Overall it has been a resounding success.  At first certain teachers were wary and frankly nervous about reading aloud to their class – something I found surprising.  I clearly underestimated how little reading takes place within lessons and I have since promoted this in CPD.  However, we are professional, degree educated people who teach in the English language and who meet teacher standards.  Tutors are not being asked to teach English or literature; they are simply being asked to read.  As such, although I understand the hesitation if one is unsure, I feel passionately that we have a responsibility to model reading for our pupils.  In this we act in loco parentis; there are pupils in our classes who do not read and are not read to.  One girl in that Year 9 form told her returning tutor, at the start of Year 10, that she had never been read to at home.  This was one of the factors influencing our decision to extend tutor reading into Year 10 after Christmas. Simply heartbreaking. 

Tutors who were initially reluctant have changed their minds.  Feedback has been extremely positive with people appreciating the calm and relaxed start to the morning before sending pupils off to lessons. Discussions about the books enable tutors to get to know their pupils and their preferences.  We can't always please everybody with the choice of book but children learn to see that people have different likes and dislikes and we can’t all be the same. If they dislike a book they can at least give an informed reason why and can compare it to others they have read.

The groups that have had the most success and have therefore got through the most texts are clearly organised with routines in place.  Form captains hand out books before the tutor arrives on the designated days. The valuable 15 minutes are used efficiently.  Pupils read along and are focused as they know the expectations.  

Over the last two years one form in Year 10 have now read The Metamorphosis, The Catcher in the Rye, a section of Poe’s Tales of Mystery and Imagination, Lord of the Flies, The Turn of the Screw.  Another in Year 10 have read The Old Man & the Sea, The Metamorphosis, The Catcher in the Rye, Hitchhikers Guide to the Galaxy and Breakfast at Tiffany’s. One Year 8 form has read Private Peaceful, Roll of Thunder Hear My Cry, The Pearl and The Giver.  It is a varied selection and there are many other books.

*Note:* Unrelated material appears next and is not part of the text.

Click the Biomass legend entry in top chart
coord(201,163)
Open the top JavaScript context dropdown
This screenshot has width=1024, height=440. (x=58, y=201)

There has been occasional dissent from some of the loudest pupils in the odd form but, with routines in place and support from SLT, these are usually quelled.  It may seem harsh, but they are not the pupils I feel strongly about here.  They benefit as much as the others and many perhaps need it more as they are pupils who profess not to read independently.  

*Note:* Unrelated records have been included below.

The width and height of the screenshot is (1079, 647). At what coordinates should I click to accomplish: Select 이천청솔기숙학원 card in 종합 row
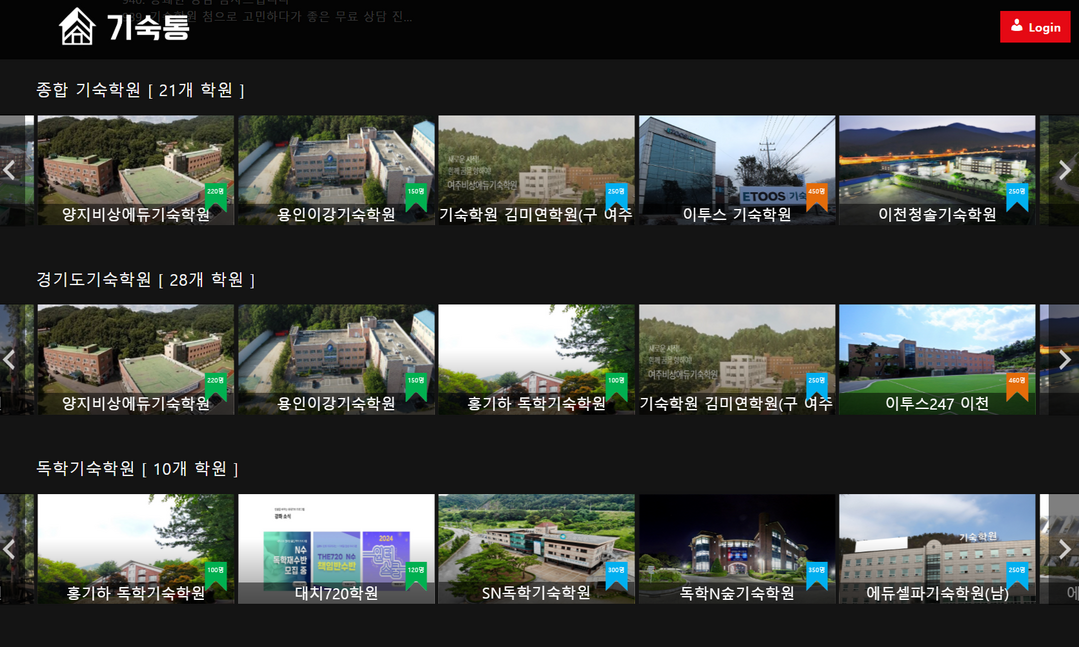(936, 169)
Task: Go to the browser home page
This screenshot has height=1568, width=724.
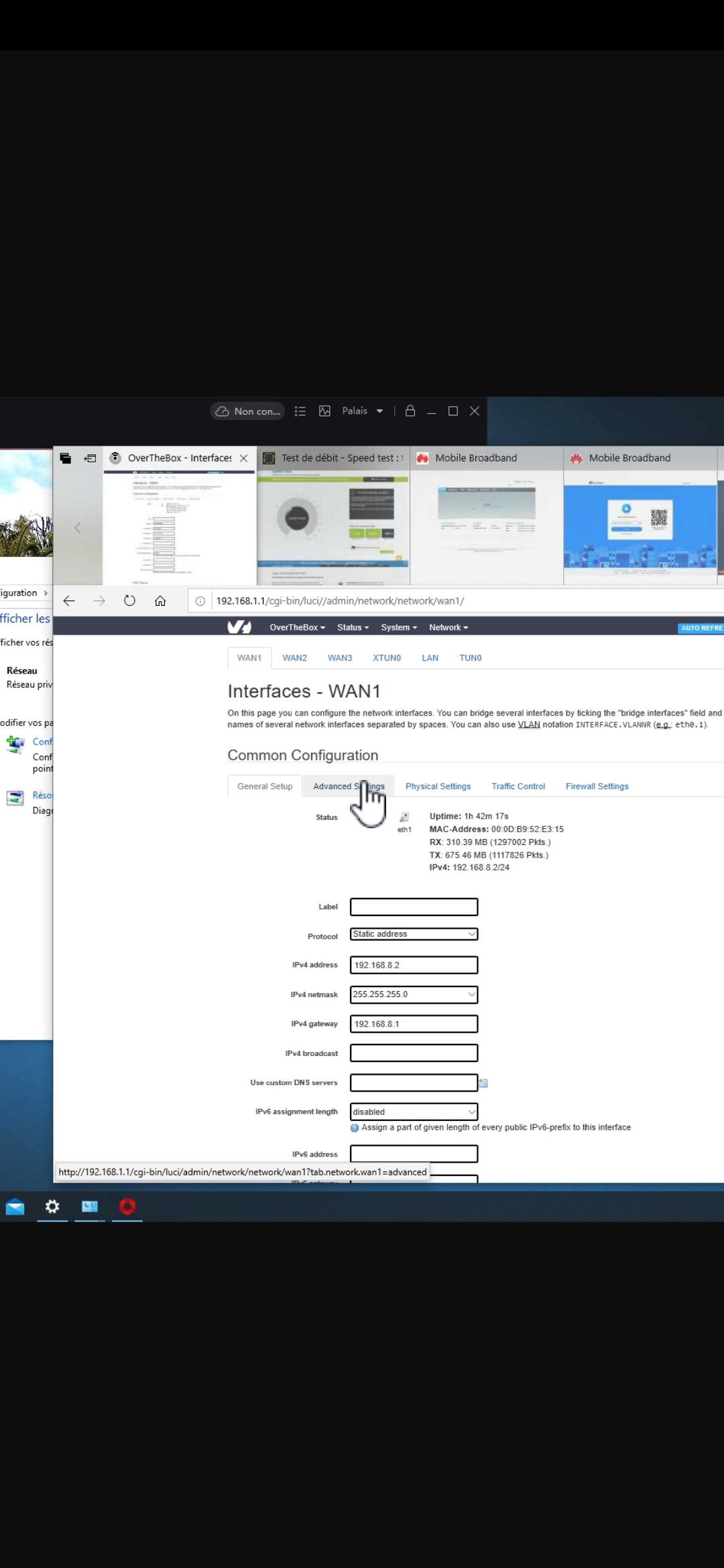Action: [x=160, y=601]
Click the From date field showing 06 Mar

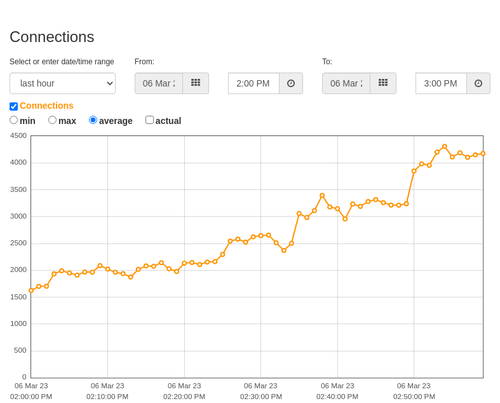pos(159,83)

However, for every voice of dissent there are many more in the silent majority who when asked in pupil voice, or when speaking to their tutor or English teacher separately, say how much they relish the quiet and the chance to read calmly.  It is on behalf of these quiet, introverted pupils that I am most proud of this system we now have in place.  

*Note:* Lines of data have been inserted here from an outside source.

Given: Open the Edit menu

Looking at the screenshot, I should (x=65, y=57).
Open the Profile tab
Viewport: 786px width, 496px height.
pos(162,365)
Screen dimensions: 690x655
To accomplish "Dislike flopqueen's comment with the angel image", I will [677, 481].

A selection of our books include:

Years 7 -8:  Private Peaceful, Skellig, The Giver, Rooftoppers, Holes, Refugee Boy, Mortal Engines, Treasure Island, Ruby and the Smoke, The Pearl, Noughts & Crosses,Stone Cold,  Around the World in 80 Days.
Year 9-10:  The Curious Incident of the Dog in the Night-Time, The Old Man and the Sea, The Diary of Anne Frank, The Metamorphosis, The Catcher in the Rye, The Lord of the Flies, I Am Malala, The Sign of Four, The Picture of Dorian Gray, The Hitchhiker’s Guide to the Galaxy, Breakfast at Tiffany’s, The Turn of the Screw, Selected Poe’s Tales of Mystery and Imagination, Grahame Green’s Twenty-One Stories.